Columnas
Nerón, lira en mano, entonaba cantos homéricos mientras Roma ardía. Con su toga empurpurada arrojaba lágrimas emocionadas por la “cólera del Pélida Aquiles”. Abstrayéndose de los lamentos del pueblo carbonizado, incompatible con la inspiración del César poseído de “manía”.
Manía significa: “posesión de los dioses”, normalmente aplica a poetas y demás entidades inspiradas, que, si seguimos la crítica que Platón les hace en la República, ni caso tiene pedirles explicación de sus dichos, pues al no ser ellos los autores, sino los medios de las divinidades que contactan al simple mortal, a través de las facultades trascendentales ostentadas. Los poetas, maniacos famosos, sin poder ofrecer razones del por qué de sus líneas tienen, sin embargo, un poder tan cautivador que normalmente se invisibiliza ante la gloria de sus letras.

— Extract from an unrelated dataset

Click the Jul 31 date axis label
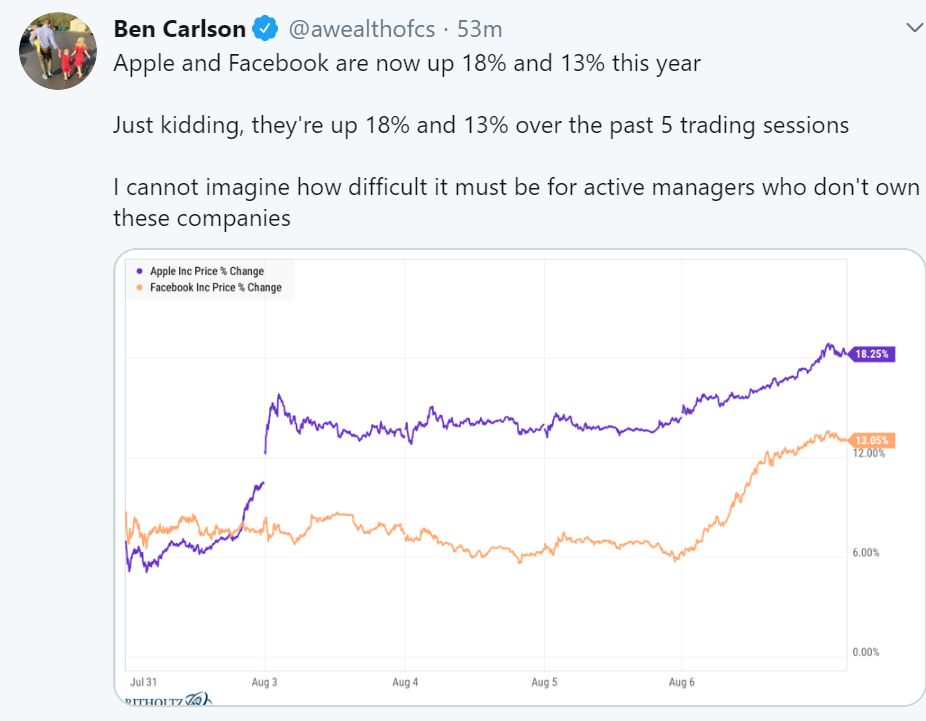Image resolution: width=926 pixels, height=721 pixels. [144, 682]
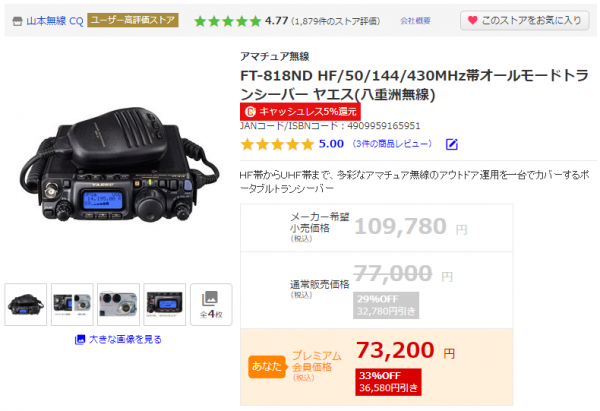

El poder de la seducción de las palabras bellas es comparable al del seductor que sabe cómo capturar el alma del ente acorralado. Atrapado por las redes de la belleza, se entrega cual esclavo que aprende a besar el grillete del bien amado. Las palabras seductoras, matriarcas de servidumbre, obstruyen el criterio de la persona enceguecida, nublando la razón.

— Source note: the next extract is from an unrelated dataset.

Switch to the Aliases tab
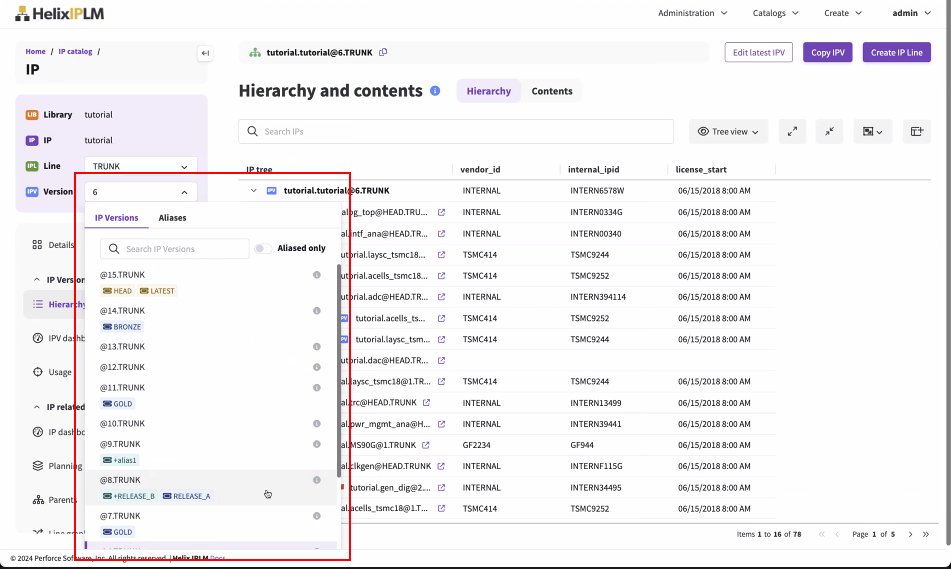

La razón estorba. Es desagradable apelar a la teórica portadora de la antorcha analítica. Se exilia a la lógica y se le escupe a la argumentación, pues lo que deben de primar son las mentiras estridentes del amado que a su víctima acomplejada la vida le pesa tanto, que una dosis de mentiras es la sazón que condimenta la intrascendencia propia. El poder de las palabras cautivantes, del poder del ingenio aplicado a crear obras sorprendentes semejantes al incendio de la imperial Roma. Lo que importa es el poder de su expresión, la acupuntura que redirige los flujos energéticos del alma, que entre más estúpidos sean, más sentido adquieren en su nada.
Da igual si se es desamparado, lo importante es pertenecer a esa cohorte de lastimados que construyen una narrativa fuera de cualquier tratado crítico, entumecida dentro de las poéticas líneas de los inspirados que les ofrecen, al menos, esperanza. La esperanza, trascendiendo si es mentira, es el dicho de la posibilidad del derrotado -o al que dentro de la narrativa así se presenta-, pues legitimado por la sinrazón, lucra con hambre redentora con toda podredumbre del trastorno vital. Da igual quién pierda, a quiénes se lleve, si el país se va al infierno y si los merolicos de la transformación chillan desde sus madrigueras porque no quieren nada de realidades. Entre más fatalista la narrativa, mejor, pues son más víctimas a las que se les puede exigir menos sobre el cumplimiento de las leyes, y convertirse en los envilecidos siervos de caciques y mediocres exaltados por los poéticos cantos del poeta entronizado.